Осип Егорыч придержал буланого, с бьющимся сердцем прислушался.
— А знаешь, — продолжала Марина Георгиевна, — Галя ведь тоже не так интеллигентна, как мы с тобой сперва решили. Нет слов, правдивая, старательная девушка, но… в ней много того «бодрячества», которым, как ты говорил, пропитана вся современная молодежь. Она, например, не видит ничего ужасного в эвакуации и считает это «нормальными трудностями», представляешь? И знаешь, где она сейчас? Взяла ружье Упеника и пошла на пост… как будто женщина в самом деле может быть солдатом! Уж если нас, мирных жителей, отрезали от своих… смешно, ведь не обязательно выстраиваться под пули? Между прочим, Апоша, я, признаться, что-то мало верю в немецкие зверства: газеты всегда преувеличивают.
Кулибаба некоторое время молчал.
— Ладно, — сказал он. — Горик спит? Надо получше смотреть за вещами, может подняться паника. Ты, Мара, можешь прилечь, я подежурю.
Голоса умолкли. Веревкин чмокнул на мерина и поехал дальше.
Везде его то и дело окликали караульные. На одном участке вместо обычного пароля, тихо спросили:
— Вы?
Оказывается, Веревкин и сам не заметил, как вновь подъехал к Гале Озаренко. (А может, он именно этого и хотел?) Девушка, словно боясь, что он не остановит коня, быстро задала, видимо, заранее приготовленный вопрос:
— Скажите, вы это серьезно?
— Что? — Веревкин придержал мерина.
— А вот давеча… что в плен сдадитесь?
Месяц уже побелел и светил настолько ярко, что везде легли тени. Лицо Гали казалось призрачным, фиолетовым, глаза были затенены, куртка, надетая на теплый шерстяной свитер, сливалась в одно черное пятно с лошадью, а рука девушки, державшая уздечку, как бы жила обособленной жизнью.

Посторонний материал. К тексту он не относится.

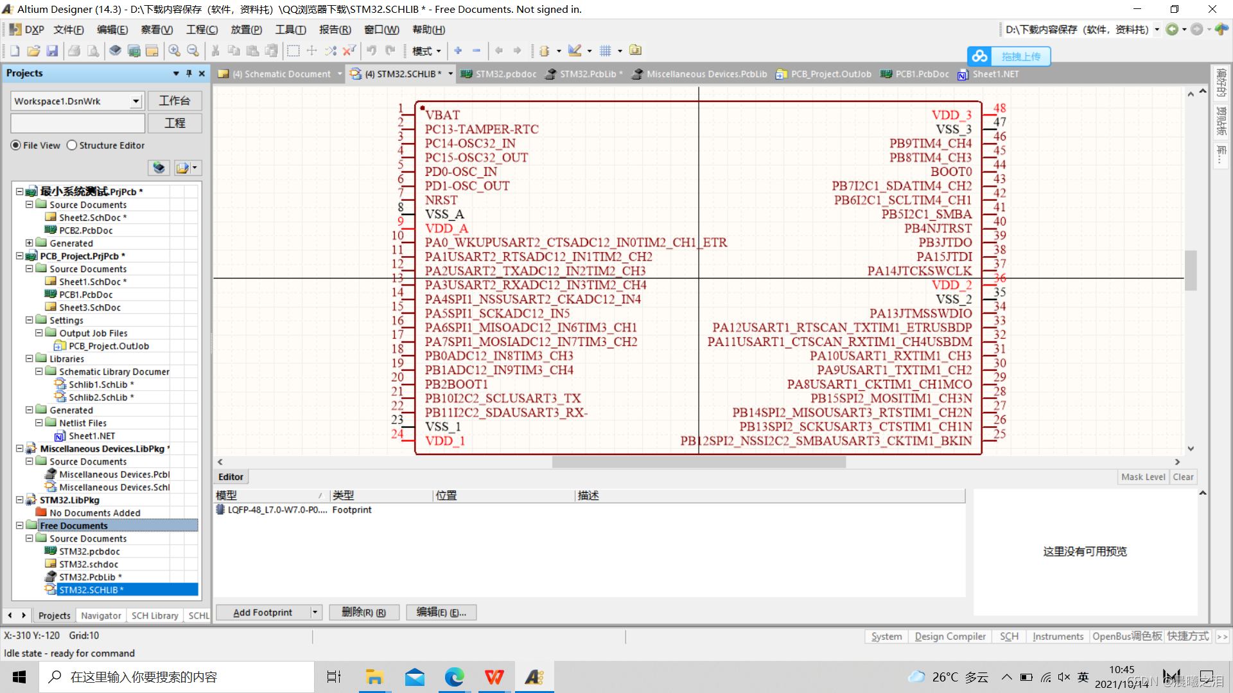The width and height of the screenshot is (1233, 693).
Task: Click the Add Footprint button
Action: [263, 612]
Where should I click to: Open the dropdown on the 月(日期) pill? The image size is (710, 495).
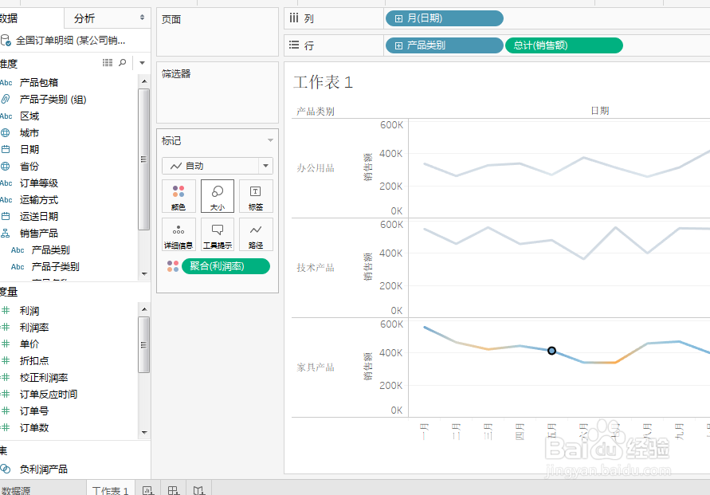(496, 18)
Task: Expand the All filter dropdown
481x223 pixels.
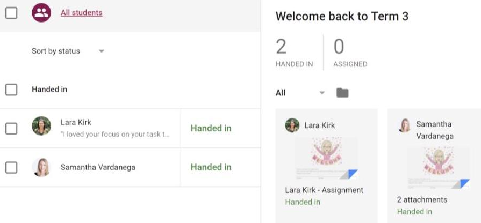Action: [300, 93]
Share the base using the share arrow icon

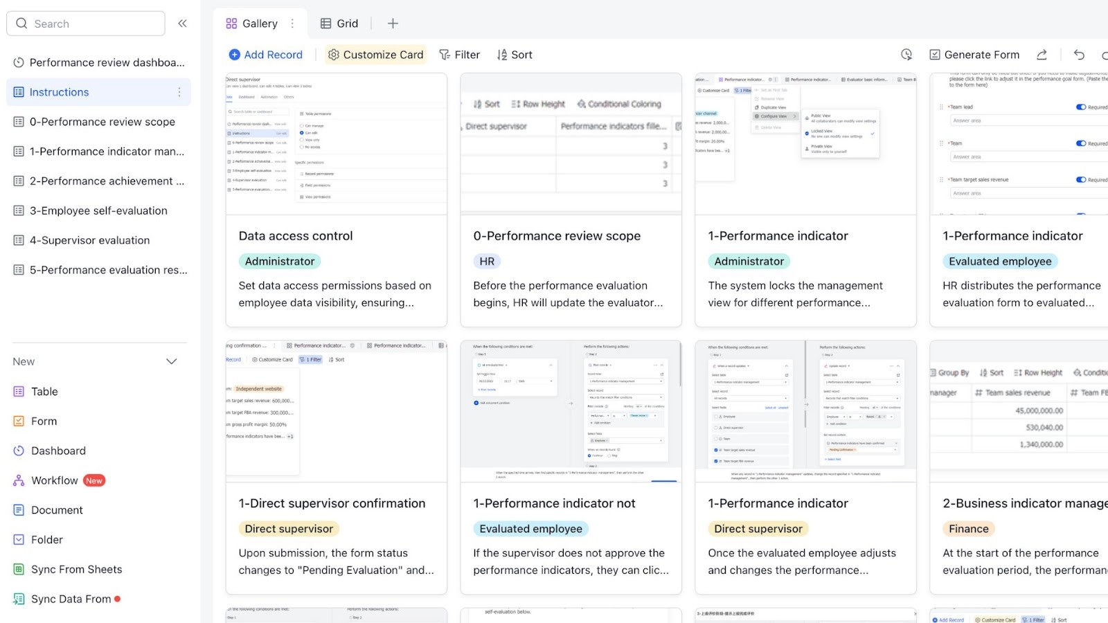[x=1042, y=54]
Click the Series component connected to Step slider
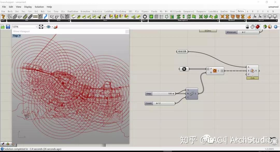 [x=192, y=93]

— Ах, вы все вон о чем! — засмеялся Веревкин. Почему-то ему стало легко. — Мы с вами смотрим на вещи с разных возрастных точек зрения. Для вас подвиг — красивый поступок? А для меня — терпение. Понимаете? Это пусть японские самураи делают харакири, они верят в то, что являются носителями божественного духа Бусидо, а я сын и внук хлебопашца. Для меня всякий самоубийца — это, в первую очередь, трус. Если ты уверен в своей правоте, имей мужество не бояться самых тяжелых условий борьбы. Помереть же… тут и враг поможет.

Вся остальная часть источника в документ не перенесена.